## Start GIVEN TEXT

October 30, 2015

Contact: 
Martin Carnoy, (650) 725-1254, carnoy@stanford.edu
Daniel J. Quinn, (517) 203-2940, dquinn@greatlakescenter.org

A new policy brief out today underscores flaws of using international tests to drive educational policy

EAST LANSING, MI (Oct. 30, 2015) – A new policy brief out today explores policy analysis and claims around the Program for International Student Achievement (PISA), as well as a second prominent international test, the Trends in International Mathematics and Science Study (TIMSS).

Stanford education professor Martin Carnoy authored the brief, International Test Score Comparisons and Educational Policy: A Review of the Critiques, which is published by the National Education Policy Center with funding from the Great Lakes Center for Education Research and Practice. Carnoy is the Vida Jacks Professor of Education at Stanford University.

In the brief, Carnoy focuses on four critiques of analyses that use average PISA scores as a comparative measure of student achievement. According to Carnoy, the ranking is misleading because:

  1. Students in different countries have different levels of family – not just school – academic resources;
  2. The larger gains reported on the TIMSS, which is adjusted for different levels of family academic resources, raise questions about the validity of using PISA results for international comparisons;
  3. PISA test score error terms—the difference between measured achievement and actual achievement—are considerably larger than the testing agencies acknowledge, making the country rankings unstable; and
  4. The Shanghai educational system is held up as a model for the rest of the world on the basis of data on a subset of students that is not representative of the Shanghai student population as a whole.

## End GIVEN TEXT

● WHAT TO DO:
**a)** List every organization named in the press release about the policy brief on international test comparisons.
**b)** Write the next part of the press release about the policy brief on international test comparisons, starting after its final point.

## Start INFORMATION SUPPLIED

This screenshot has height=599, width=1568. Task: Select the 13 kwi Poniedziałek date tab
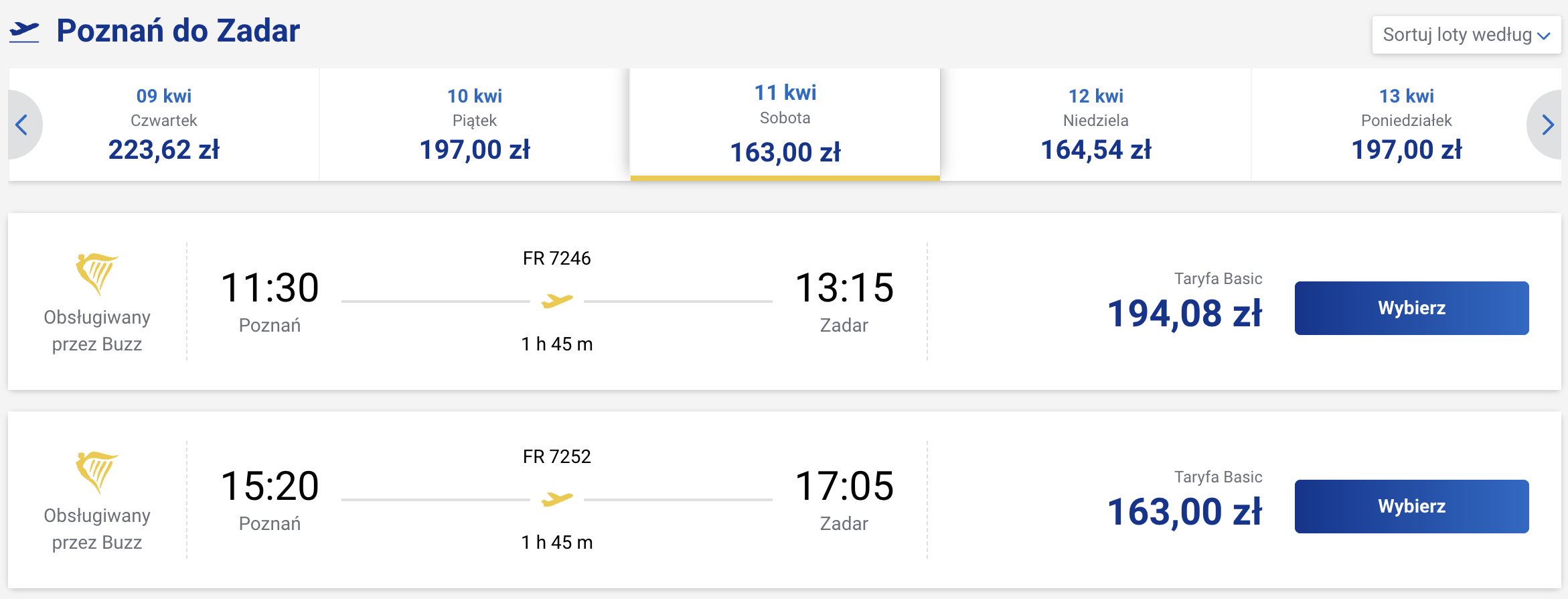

## End INFORMATION SUPPLIED

● OUTPUTS FOR THE TASKS:
**a)**
Stanford University
National Education Policy Center
Great Lakes Center for Education Research and Practice

**b)**
The brief addresses several important criticisms of international testing. Notwithstanding, Carnoy concludes that these tests will not go away, nor will they stop being wrongly applied to shape educational policy.

Importantly, Carnoy resolves, "there are changes that could be made to reduce misuse." The brief includes five policy recommendations, which include reporting test results by family academic resource subgroups of students with different levels of resources.

Find International Test Score Comparisons and Educational Policy: A Review of the Critiqueson the web at: http://www.greatlakescenter.org

You can also find the brief on the NEPC webpage: http://nepc.colorado.edu

A separate companion report, also released today from the Economic Policy Institute (EPI) www.epi.org, provides detailed analyses explaining how and why comparisons using data at the level of U.S. states are more useful than comparing the U.S. with other countries.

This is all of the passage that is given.